The number of times that I need to run AC is limited, so I can use a single eu2000 most of the time while rotating each eu2000 to balance the wear and tear.

At this point I go back and forth, from what I have read, either brand has good quality. The two Honda's will be more expensive ($500-600) but I don't want to have too little power when I really need it and then find myself buying another generator.

I would like to hear form others experience with a pair of Honda eu2000 and the Yamaha EF2400isHC.

Thanks


----------



## CamperAndy (Aug 26, 2004)

The pair is the way to go.


----------



## Husker92 (Feb 11, 2006)

CamperAndy said:


> The pair is the way to go.


Ditto - the two honda's

Happy Outbacking!


----------



## Norsemen (Mar 1, 2010)

ecoscape said:


> I have been researching the age old generator question and for my needs have narrowed it down to 2 Honda eu2000i's with the parallel kit, or the Yamaha EF2400iSHC.
> My main needs are the ability to run a 13,500BTU AC in the Outback 210RS and weight for maneuverability as we primarily dry camp.
> 
> The EF2400 comes in at 75lbs and is a bit bulkier than a single eu2000, while one eu2000 is just under 50lbs.
> ...


The two Honda's will give you more flex as sometimes you may just need to travel with one, however going with the Yamaha gives you all you need and leaves you with just one generator to maintain over time.


----------



## hautevue (Mar 8, 2009)

Question for anyone who can help:

We need to run just the a/c from a generator next summer at a state campground with known "no power".
I have a 2000 watt inverter-generator (Honeywell, which makes a knockoff of the Honda 2000 but for $400 instead of $900).

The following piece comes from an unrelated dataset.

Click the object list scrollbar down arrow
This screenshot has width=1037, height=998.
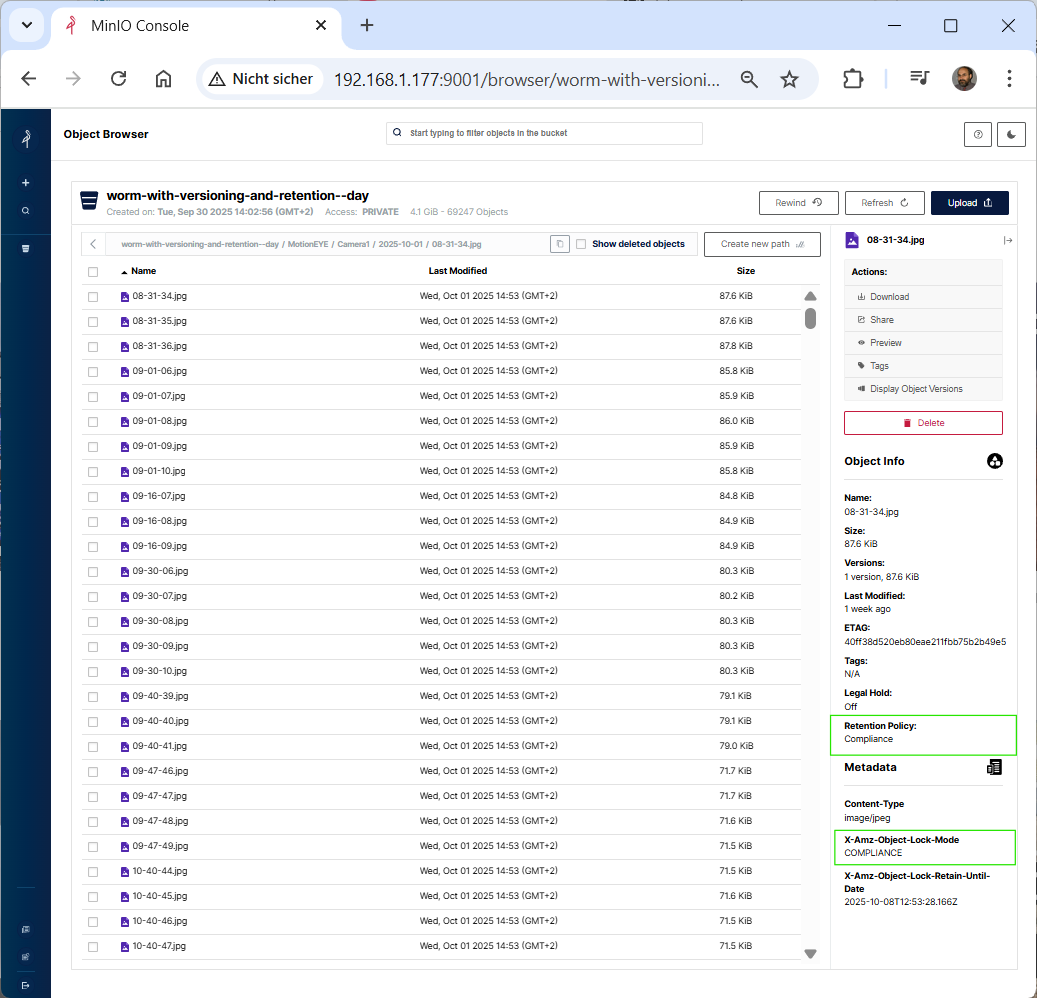point(810,953)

I've been told I can run the air conditioner from the generator, if I:

1. turn off all 110 breakers except the air conditioner. 
2. Not run any 12 volt stuff so the converter doesn't steal power from the 110v line. Turn the water pump off, turn the water heater to propane and the reefer to propane...
3. turn on the fan of the air conditioner and wait ~10 - 15 seconds
4. then turn on the compressor.

The theory is that the total unit consumes about 1800 watts running, but the starting loads are sufficient that I should start them separately....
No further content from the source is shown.